[WHAT THIS TASK INVOLVES]
Whenever a line in the data below includes the string "will", copy it out.

....

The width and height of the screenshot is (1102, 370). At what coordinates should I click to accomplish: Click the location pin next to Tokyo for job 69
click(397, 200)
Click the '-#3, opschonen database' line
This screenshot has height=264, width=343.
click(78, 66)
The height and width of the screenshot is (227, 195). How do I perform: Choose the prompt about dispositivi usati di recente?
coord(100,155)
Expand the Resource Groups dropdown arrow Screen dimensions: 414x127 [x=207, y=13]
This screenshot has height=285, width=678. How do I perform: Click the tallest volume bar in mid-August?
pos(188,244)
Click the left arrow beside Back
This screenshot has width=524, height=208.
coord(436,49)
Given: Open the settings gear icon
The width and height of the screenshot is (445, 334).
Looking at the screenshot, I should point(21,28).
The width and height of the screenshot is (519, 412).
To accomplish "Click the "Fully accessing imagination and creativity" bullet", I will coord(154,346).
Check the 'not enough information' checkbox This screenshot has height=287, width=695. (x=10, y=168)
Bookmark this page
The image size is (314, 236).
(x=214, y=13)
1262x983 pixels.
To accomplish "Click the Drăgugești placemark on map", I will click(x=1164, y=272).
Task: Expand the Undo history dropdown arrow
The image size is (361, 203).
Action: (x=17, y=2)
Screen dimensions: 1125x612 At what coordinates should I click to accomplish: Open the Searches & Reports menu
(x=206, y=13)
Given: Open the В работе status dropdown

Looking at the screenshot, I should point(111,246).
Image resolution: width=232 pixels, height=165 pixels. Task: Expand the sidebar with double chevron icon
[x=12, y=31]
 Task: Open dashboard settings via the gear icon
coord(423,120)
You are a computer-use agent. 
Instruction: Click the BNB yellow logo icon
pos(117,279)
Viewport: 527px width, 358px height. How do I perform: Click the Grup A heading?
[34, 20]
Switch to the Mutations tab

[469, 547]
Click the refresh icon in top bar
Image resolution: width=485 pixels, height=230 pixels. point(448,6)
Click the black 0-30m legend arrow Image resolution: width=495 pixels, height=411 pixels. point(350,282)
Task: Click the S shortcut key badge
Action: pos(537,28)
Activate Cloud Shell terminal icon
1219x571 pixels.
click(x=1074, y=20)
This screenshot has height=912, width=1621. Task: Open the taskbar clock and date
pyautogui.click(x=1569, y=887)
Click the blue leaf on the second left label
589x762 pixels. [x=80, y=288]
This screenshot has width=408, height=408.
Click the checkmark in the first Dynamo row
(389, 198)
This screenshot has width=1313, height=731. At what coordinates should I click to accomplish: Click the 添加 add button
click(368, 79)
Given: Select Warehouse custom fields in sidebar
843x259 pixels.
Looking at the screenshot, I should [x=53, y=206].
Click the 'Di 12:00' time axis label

....

[OUTPUT]
To accomplish "Click the "Fully accessing imagination and creativity" bullet", I will coord(154,346).
To accomplish "Click the Drăgugești placemark on map", I will click(x=1164, y=272).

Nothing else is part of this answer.